Supplied passage:
|---|

In most annotations, about half of the ORFs in Synechocystis sp. PCC 6803 codes for "unknown" proteins, and for the known proteins relatively little is understood regarding their regulation and activity in vivo. Bioinformatics approaches are being used to adequately predict the function of genes; such predictions can be tested experimentally. In this way, the number of ORFs without an assigned function has been reduced drastically (Table 1).

Metabolic reconstruction in Synechocystis sp. PCC 6803

  • A large number of microbial genomes was compared in ERGO ( to obtain a metabolic reconstruction draft of Synechocystis sp. PCC 6803.
  • A complete draft has been obtained for central carbon metabolism, biogenesis of photosystems I and II, NAD biosynthesis, carotenoid biosynthesis, and membrane transport.
  • In-depth curation of respiration, biosynthesis of photosynthetic pigments, amino acids, vitamins/cofactors, and other metabolic systems is under way.

Toward mathematical modeling of cell metabolism

     The metabolic reconstruction (above) is a first step towards mathematical modeling of cellular metabolism. Integrated Genomics has developed software tools to use the metabolic reconstruction to develop a reaction network suitable for modeling. Common problems that we are trying to resolve include: 1. redundancy and imprecision of compound names (synonyms and typos); 2. inconsistent formula representation (such as salt versus free acid); 3. lack of convention in treating generic names (such as alcohol); 4. non-balanced reactions (lost reactants, wrong stoichiometry, etc); 5. undefined direction/reversibility; 6. abundance of irrelevant reactions that are not supported by reconstruction; 7. lost relevant reactions that are supported experimentally or by reconstruction; 8. inconsistency in enzyme names, function and EC numbers; 9. inconsistency in coding of complex reactions (polymerization, degradation, etc).

     We are now building a complete and curated collection of compounds, reactions and functional roles relevant for Synechocystis sp. PCC 6803. Our curation effort, necessary for network construction and modeling, includes: 1. extraction from ERGO of subsets of enzymes, reactions, and compounds covering selected sections of Synechocystis sp. PCC 6803 metabolism; 2. manual curation of compounds, adding, reconciling and refining names/synonyms, atomic formulas, and structure representations; 3. manual curation of reactions in terms of mass balance, reversibility/direction, assignment of EC numbers, and hierarchical placement; 4. manual curation of functional roles of enzymes and genes (names and EC numbers, annotation, and identification of missing genes).

|---|

Dataset:

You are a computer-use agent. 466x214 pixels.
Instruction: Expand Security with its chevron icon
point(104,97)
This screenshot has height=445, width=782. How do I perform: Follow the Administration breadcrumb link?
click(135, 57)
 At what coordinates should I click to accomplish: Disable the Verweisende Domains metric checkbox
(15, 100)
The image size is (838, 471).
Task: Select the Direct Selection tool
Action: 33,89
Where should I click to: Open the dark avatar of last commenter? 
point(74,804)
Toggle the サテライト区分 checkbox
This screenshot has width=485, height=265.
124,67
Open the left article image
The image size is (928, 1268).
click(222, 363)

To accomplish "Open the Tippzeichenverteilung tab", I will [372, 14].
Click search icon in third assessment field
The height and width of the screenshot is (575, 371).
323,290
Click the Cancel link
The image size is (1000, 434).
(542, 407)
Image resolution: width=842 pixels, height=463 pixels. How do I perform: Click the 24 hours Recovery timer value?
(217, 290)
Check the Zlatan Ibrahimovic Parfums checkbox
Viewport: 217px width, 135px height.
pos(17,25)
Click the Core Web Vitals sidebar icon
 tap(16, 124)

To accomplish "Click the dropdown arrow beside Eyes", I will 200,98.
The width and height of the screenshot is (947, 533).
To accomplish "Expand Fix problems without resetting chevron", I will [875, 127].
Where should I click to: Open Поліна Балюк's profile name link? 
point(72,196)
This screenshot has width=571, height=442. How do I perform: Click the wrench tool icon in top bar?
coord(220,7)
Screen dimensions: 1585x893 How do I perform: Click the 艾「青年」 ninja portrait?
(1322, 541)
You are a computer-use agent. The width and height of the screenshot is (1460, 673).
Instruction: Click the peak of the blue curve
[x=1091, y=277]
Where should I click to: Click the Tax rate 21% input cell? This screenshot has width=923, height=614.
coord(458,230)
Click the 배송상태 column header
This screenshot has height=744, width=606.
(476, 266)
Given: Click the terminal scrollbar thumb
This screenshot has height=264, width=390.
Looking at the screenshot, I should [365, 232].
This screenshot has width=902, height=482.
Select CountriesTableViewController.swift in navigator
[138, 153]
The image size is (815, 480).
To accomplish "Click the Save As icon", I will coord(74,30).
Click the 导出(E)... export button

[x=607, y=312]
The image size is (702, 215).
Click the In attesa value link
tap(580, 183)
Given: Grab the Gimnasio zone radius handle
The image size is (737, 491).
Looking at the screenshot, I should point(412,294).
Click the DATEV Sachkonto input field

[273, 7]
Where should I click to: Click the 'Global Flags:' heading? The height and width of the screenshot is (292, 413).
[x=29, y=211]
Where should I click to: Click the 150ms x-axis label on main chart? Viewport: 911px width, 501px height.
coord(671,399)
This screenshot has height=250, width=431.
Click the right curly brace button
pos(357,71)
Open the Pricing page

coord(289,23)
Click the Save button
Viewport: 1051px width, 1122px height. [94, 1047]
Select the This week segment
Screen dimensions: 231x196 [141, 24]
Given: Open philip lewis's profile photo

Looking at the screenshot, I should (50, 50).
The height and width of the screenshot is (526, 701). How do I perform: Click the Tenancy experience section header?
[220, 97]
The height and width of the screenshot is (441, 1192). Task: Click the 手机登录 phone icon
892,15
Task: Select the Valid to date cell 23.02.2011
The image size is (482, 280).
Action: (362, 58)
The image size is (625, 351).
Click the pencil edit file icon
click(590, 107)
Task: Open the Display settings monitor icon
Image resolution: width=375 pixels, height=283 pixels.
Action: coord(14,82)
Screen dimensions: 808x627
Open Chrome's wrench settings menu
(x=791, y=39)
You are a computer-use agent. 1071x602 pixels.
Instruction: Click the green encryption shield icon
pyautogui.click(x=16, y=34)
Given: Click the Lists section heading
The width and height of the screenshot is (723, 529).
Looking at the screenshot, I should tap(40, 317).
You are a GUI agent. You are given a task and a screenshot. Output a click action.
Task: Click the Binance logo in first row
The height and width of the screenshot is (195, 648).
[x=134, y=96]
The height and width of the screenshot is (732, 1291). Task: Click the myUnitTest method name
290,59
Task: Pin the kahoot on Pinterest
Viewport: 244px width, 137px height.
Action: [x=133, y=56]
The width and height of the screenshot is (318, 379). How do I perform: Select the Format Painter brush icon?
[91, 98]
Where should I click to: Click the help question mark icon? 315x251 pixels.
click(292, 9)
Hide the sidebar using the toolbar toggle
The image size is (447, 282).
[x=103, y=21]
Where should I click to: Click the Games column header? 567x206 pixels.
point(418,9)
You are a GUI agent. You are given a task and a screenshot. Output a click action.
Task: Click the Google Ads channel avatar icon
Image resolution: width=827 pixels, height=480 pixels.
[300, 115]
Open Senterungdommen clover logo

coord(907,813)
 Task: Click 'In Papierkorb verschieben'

|---|

Exercise tasks:
A) List every area for which the Synechocystis metabolism text says a complete draft has been obtained.
B) According to the Synechocystis metabolism text, about what share of the ORFs in Synechocystis sp. PCC 6803 code for "unknown" proteins in most annotations?
C) Rewrite as a short list the paragraph of the Synechocystis metabolism text that begins "We are now building a complete and curated collection", keeping its main facts.

Exercise answers:
A)
- Central carbon metabolism
- Biogenesis of photosystems I and II
- NAD biosynthesis
- Carotenoid biosynthesis
- Membrane transport

B) About half.

C)
Integrated Genomics is building a complete, curated collection of compounds, reactions and functional roles for Synechocystis sp. PCC 6803. This curation, needed for network construction and modeling, includes:
- Extracting from ERGO subsets of enzymes, reactions and compounds for selected sections of metabolism
- Manually curating compounds: names/synonyms, atomic formulas and structure representations
- Manually curating reactions: mass balance, reversibility/direction, EC number assignment and hierarchical placement
- Manually curating functional roles of enzymes and genes: names, EC numbers, annotation and identification of missing genes